Goal:
Rewrite the data from the line containing "Click the info icon on first log entry" down through the line containing "tap(1860, 1146)", replacing "Group Name" with "Account Name" and leaving everything else in those lines unchanged.

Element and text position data
_ _ _ _ _

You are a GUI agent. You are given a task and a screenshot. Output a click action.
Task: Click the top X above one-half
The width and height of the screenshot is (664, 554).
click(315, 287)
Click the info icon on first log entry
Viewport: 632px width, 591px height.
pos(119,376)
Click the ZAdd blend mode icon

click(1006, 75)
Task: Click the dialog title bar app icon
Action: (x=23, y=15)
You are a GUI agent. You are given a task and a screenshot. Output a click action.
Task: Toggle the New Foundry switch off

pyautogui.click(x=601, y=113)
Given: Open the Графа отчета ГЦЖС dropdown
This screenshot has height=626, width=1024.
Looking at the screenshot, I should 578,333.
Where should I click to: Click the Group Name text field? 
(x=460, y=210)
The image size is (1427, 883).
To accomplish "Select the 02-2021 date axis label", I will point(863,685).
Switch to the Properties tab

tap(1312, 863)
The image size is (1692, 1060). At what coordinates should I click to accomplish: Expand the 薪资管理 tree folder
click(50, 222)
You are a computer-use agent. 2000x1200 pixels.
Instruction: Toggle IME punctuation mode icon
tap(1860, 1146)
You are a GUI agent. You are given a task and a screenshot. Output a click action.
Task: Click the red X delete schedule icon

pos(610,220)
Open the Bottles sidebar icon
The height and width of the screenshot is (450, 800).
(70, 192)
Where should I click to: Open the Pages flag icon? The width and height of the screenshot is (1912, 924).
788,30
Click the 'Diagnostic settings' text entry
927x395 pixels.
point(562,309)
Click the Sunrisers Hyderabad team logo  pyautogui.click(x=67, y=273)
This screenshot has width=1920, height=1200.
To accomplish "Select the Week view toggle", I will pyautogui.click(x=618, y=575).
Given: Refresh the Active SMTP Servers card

_ _ _ _ _

Response below:
Click the info icon on first log entry
Viewport: 632px width, 591px height.
pos(119,376)
Click the ZAdd blend mode icon

click(1006, 75)
Task: Click the dialog title bar app icon
Action: (x=23, y=15)
You are a GUI agent. You are given a task and a screenshot. Output a click action.
Task: Toggle the New Foundry switch off

pyautogui.click(x=601, y=113)
Given: Open the Графа отчета ГЦЖС dropdown
This screenshot has height=626, width=1024.
Looking at the screenshot, I should 578,333.
Where should I click to: Click the Account Name text field? 
(x=460, y=210)
The image size is (1427, 883).
To accomplish "Select the 02-2021 date axis label", I will point(863,685).
Switch to the Properties tab

tap(1312, 863)
The image size is (1692, 1060). At what coordinates should I click to accomplish: Expand the 薪资管理 tree folder
click(50, 222)
You are a computer-use agent. 2000x1200 pixels.
Instruction: Toggle IME punctuation mode icon
tap(1860, 1146)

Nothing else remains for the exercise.